# [Instructions to follow]
Please find each line in the entries below that contains the string "hotspot" and copy it out. Only case-sensitive matches count.

(Pixel coordinate grounding data)
---
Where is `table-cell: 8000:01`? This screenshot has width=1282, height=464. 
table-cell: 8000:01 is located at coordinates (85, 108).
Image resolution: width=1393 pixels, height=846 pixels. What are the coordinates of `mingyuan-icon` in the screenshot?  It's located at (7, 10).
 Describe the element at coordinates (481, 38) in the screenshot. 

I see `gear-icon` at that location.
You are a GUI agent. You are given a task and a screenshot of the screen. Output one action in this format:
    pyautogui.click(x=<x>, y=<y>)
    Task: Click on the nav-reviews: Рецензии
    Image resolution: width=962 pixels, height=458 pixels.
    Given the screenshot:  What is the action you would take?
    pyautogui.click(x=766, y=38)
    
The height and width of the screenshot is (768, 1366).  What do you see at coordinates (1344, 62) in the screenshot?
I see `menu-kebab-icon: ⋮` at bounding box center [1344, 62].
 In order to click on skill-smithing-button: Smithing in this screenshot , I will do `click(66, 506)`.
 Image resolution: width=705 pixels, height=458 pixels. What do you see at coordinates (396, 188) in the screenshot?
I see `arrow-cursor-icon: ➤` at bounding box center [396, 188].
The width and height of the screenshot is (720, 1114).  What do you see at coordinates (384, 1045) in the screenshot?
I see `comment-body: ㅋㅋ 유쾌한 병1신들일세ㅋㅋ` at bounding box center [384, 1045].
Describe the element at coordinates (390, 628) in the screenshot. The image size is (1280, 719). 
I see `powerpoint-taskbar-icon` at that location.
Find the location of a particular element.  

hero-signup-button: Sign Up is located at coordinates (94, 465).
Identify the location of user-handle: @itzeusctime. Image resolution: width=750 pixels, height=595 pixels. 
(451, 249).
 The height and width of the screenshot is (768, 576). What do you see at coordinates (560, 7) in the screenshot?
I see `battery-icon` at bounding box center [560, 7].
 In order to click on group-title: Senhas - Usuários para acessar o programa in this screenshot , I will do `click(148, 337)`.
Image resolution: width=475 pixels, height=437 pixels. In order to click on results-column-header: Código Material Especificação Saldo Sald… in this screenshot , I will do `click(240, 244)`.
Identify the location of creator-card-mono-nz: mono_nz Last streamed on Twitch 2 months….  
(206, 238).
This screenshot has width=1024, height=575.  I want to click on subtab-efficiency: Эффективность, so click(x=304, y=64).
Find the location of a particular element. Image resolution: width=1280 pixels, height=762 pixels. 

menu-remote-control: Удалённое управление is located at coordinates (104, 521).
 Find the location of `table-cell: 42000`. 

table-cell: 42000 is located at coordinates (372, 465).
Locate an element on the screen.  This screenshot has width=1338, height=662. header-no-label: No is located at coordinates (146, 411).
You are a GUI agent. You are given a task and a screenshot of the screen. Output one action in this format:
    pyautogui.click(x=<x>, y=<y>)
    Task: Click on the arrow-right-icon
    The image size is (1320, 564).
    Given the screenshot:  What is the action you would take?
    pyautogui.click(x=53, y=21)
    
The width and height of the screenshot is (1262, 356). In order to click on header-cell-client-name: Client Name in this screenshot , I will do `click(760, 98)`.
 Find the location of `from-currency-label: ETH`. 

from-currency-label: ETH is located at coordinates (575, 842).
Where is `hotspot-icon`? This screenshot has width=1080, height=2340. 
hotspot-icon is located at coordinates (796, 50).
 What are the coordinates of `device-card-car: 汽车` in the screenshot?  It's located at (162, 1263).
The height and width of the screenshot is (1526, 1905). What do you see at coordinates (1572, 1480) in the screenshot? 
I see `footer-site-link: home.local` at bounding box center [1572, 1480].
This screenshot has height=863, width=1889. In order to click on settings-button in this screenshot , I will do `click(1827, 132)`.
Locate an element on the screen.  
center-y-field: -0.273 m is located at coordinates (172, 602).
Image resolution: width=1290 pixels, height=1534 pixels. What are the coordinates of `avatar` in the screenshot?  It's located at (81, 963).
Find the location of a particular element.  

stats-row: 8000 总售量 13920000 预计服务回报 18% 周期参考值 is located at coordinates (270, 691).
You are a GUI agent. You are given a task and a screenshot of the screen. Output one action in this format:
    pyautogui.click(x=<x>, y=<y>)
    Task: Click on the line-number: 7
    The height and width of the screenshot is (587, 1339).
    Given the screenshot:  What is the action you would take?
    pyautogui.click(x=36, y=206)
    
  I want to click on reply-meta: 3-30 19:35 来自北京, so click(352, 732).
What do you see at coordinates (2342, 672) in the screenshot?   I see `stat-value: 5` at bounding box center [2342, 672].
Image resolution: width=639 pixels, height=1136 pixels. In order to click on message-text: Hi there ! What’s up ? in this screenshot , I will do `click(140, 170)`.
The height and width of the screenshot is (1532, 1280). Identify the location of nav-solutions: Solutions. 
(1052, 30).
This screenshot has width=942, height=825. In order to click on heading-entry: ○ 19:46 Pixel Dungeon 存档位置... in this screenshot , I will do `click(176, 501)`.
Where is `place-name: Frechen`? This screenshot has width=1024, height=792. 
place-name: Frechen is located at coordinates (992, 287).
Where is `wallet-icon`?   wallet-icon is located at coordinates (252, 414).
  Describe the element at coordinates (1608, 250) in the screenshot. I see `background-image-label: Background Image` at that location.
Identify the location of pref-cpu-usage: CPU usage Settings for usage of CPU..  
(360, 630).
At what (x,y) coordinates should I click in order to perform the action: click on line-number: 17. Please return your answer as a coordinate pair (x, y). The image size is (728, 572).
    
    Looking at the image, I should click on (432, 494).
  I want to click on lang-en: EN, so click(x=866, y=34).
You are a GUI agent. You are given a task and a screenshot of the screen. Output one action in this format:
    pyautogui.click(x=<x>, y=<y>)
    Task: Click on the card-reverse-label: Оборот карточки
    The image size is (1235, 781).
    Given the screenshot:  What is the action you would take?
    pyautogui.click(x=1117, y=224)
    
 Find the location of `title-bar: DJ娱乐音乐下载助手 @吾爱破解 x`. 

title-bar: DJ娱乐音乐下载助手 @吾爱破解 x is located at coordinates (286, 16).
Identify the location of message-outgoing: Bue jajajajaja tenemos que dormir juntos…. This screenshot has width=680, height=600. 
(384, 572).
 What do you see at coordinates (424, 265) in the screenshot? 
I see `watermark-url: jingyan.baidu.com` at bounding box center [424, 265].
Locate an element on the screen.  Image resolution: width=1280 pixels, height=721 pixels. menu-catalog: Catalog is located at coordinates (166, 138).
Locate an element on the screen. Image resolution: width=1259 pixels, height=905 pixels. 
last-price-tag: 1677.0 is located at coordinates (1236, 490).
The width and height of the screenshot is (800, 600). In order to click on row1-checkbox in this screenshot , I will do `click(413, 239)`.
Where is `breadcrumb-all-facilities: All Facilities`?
---
# [Exercise solution]
Where is `hotspot-icon`? This screenshot has width=1080, height=2340. 
hotspot-icon is located at coordinates (796, 50).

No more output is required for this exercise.